PynamoDB icon indicating copy to clipboard operation
PynamoDB copied to clipboard

Initial DescribeTable before GetItem

Open levesquejf opened this issue 6 years ago • 11 comments

While profiling my application, I realized that there is an initial DescribeTable call sent to DynamoDB before a first GetItem call. Is there a way to remove that DescribeTable call? It adds a lot of latency to the application running on AWS Lambda.

Below is a complete example that can be run locally with DynamoDB Local. The first execution will create the table and add a first item. The second execution will call GetItem four times. Before the first GetItem call, a DescribeTable is added. Package wrapt is required.

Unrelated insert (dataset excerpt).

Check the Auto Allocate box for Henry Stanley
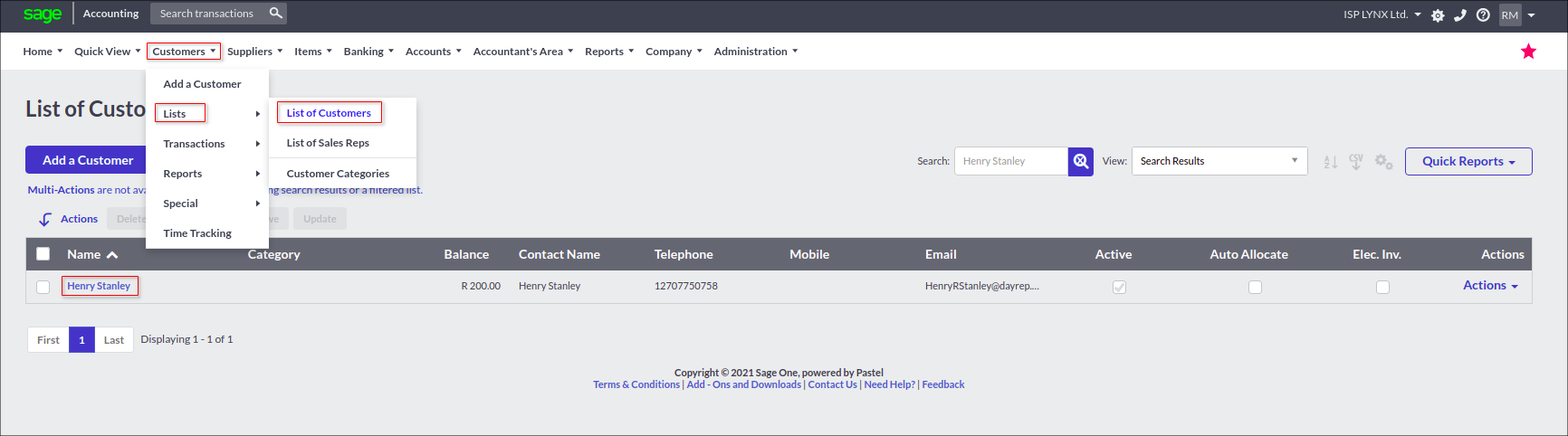[1255, 287]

$ python test_describe_table.py
  0.05 ms - Calling DescribeTable
429.72 ms - Calling DescribeTable
440.19 ms - Calling CreateTable
571.44 ms - Calling DescribeTable
583.39 ms - Calling DescribeTable
600.91 ms - Calling PutItem

$ python test_describe_table.py
  0.04 ms - Calling DescribeTable
 57.30 ms - Calling GetItem
100.75 ms - Calling GetItem
114.38 ms - Calling GetItem
129.07 ms - Calling GetItem
142.16 ms - Calling PutItem
from random import randint
from time import time
from wrapt import wrap_function_wrapper

from pynamodb.models import Model
from pynamodb.attributes import NumberAttribute, UnicodeAttribute
from pynamodb.exceptions import TableDoesNotExist


class TestTable(Model):
    class Meta:
        table_name = 'TestTable'
        host = 'http://localhost:8000'

    key = UnicodeAttribute(hash_key=True, attr_name='k')
    value = NumberAttribute(default=0, attr_name='v')


def patch_dynamodb():
    wrap_function_wrapper(
        'pynamodb.connection.base',
        'Connection.dispatch',
        xray_traced_pynamodb,
    )


def xray_traced_pynamodb(wrapped, instance, args, kwargs):
    print('{:>6.2f} ms - Calling {}'.format(1000 * (time() - start_time), args[0]))
    return wrapped(*args, **kwargs)


if __name__ == '__main__':
    start_time = time()
    patch_dynamodb()
    key = 'test-key'
    try:
        item = TestTable.get(key)
        item = TestTable.get(key)
        item = TestTable.get(key)
        item = TestTable.get(key)
    except TableDoesNotExist:
        TestTable.create_table(read_capacity_units=1, write_capacity_units=1, wait=True)
        item = TestTable(key, value=randint(0, 100))
        item.save()

levesquejf avatar Nov 30 '17 05:11 levesquejf

Yeah that describe_table is killing my app performance too (running in Lambda). This comes from Model._get_meta_data. Is there any way we can specify this meta info without doing DescribeTable? I've had to overload repr just to stop those calls when running my unit tests XD .

I' working on a PR now to bypass DescribeTable. Any suggestions on how I should proceed?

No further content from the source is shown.